37.      De arbeidstijdenrichtlijn is vastgesteld op grond van artikel 153, lid 2, VWEU (artikel 137, lid 2, EG ten tijde van de vaststelling), dat deel uitmaakt van de Verdragstitel betreffende de sociale politiek. Deze bepaling machtigt het Europees Parlement en de Raad om maatregelen vast te stellen ter ondersteuning en aanvulling van het optreden van de lidstaten op het gebied van de sociale politiek. Een van de verschillende gebieden die in artikel 153, lid 1, VWEU (voorheen artikel 137, lid 1, EG) worden genoemd, is de bescherming van de gezondheid en de veiligheid van werknemers. In de overwegingen van de arbeidstijdrichtlijn wordt inderdaad hiernaar verwezen.(28)

38.      Krachtens artikel 4, lid 2, onder b), VWEU is het sociaal beleid een van de gedeelde bevoegdheden. Zelfs indien artikel 153 VWEU de Europese Unie toestaat op te treden om het sociaal beleid van de lidstaten te „ondersteunen en aan te vullen”, sluit het volgens mij niet uit dat bepaalde beleidskeuzes op Unieniveau worden gemaakt en aldus de nationale wetgevingen worden geharmoniseerd.(29) Wetgeving op Unieniveau moet echter worden gerechtvaardigd in het licht van het subsidiariteitsbeginsel.

39.      Uit de bewoordingen van de arbeidstijdenrichtlijn volgt niet dat de Uniewetgever de bedoeling had de overdrachtsperioden te regelen. Het Hof heeft dit standpunt onlangs bevestigd in het arrest van 22 september 2022, LB  (Verjaring van het recht op jaarlijkse vakantie met behoud van loon).(30)

40.      Aangezien het sociaal beleid een gedeelde bevoegdheid is en er geen Uniewetgeving inzake beperkte overdrachtsperioden bestaat, blijft de bevoegdheid om al dan niet beperkte overdrachtsperioden in te voeren in handen van de lidstaten.(31)
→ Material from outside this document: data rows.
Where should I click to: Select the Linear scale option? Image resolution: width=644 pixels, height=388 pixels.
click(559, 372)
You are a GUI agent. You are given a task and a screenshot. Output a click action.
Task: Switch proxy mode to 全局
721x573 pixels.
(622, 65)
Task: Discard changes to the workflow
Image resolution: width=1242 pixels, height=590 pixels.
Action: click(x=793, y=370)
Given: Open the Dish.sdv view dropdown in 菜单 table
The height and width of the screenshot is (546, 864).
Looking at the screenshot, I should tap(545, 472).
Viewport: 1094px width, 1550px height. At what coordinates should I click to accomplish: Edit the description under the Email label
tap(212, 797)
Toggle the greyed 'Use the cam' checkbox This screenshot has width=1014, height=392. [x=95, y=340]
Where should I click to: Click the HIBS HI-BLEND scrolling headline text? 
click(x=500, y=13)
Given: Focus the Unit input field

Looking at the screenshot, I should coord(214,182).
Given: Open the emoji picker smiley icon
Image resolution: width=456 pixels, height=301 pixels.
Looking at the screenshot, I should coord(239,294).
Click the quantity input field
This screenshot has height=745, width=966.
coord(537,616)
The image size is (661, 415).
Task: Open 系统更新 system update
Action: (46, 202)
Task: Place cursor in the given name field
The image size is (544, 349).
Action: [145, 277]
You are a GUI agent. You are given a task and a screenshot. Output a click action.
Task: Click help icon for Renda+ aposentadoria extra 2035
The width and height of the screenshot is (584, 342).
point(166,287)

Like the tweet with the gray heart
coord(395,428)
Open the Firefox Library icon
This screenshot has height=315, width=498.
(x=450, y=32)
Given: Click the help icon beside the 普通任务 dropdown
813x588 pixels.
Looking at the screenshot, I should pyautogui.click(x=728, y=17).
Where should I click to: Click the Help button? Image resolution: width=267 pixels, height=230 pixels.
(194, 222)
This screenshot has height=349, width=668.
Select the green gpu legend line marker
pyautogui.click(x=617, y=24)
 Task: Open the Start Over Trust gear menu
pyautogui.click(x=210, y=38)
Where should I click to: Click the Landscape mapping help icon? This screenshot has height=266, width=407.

2.      Voorwaarden voor het ontstaan van het recht op jaarlijkse vakantie met behoud van loon en voorwaarden voor de uitoefening ervan

41.      De voorgaande conclusie strookt ook met de rechtspraak van het Hof dat het de lidstaten vrij staat om de voorwaarden voor de uitoefening van het recht op jaarlijkse vakantie te regelen. Hoewel de arbeidstijdenrichtlijn de lidstaten verbiedt om voorwaarden te stellen voor het ontstaan van het recht op jaarlijkse vakantie met behoud van loon(32), mogen zij voorwaarden stellen voor de uitoefening van dat recht(33).

42.      Zoals advocaat-generaal Trstenjak(34) opmerkt, beschouwt het Hof de kwestie van de overdraagbaarheid van rechten op jaarlijkse vakantie met behoud van loon als een uitvoeringsmodaliteit. De arbeidstijdenrichtlijn laat het dus aan de lidstaten over om deze voorwaarden vast te stellen.

43.      Het staat de lidstaten derhalve vrij om te kiezen of zij grenzen stellen waarna het verworven recht op jaarlijkse vakantie vervalt, dan wel toestaan dat de niet-opgenomen rechten tot het einde van de loopbaan van een bepaalde werknemer worden gecumuleerd.

44.      Wanneer een lidstaat besluit om de overdrachtsperioden te beperken, legt de arbeidstijdenrichtlijn alleen de eis op dat de gekozen beperking geen afbreuk doet aan het bestaan zelf van het recht op jaarlijkse vakantie met behoud van loon, zoals dat voortvloeit uit het Handvest en in die richtlijn wordt geconcretiseerd.(35) De bevoegdheid van het Hof is beperkt tot de vaststelling of de tijdslimiet in overeenstemming is met het Unierecht. Het Hof kan derhalve geen passende tijdsgrens vaststellen.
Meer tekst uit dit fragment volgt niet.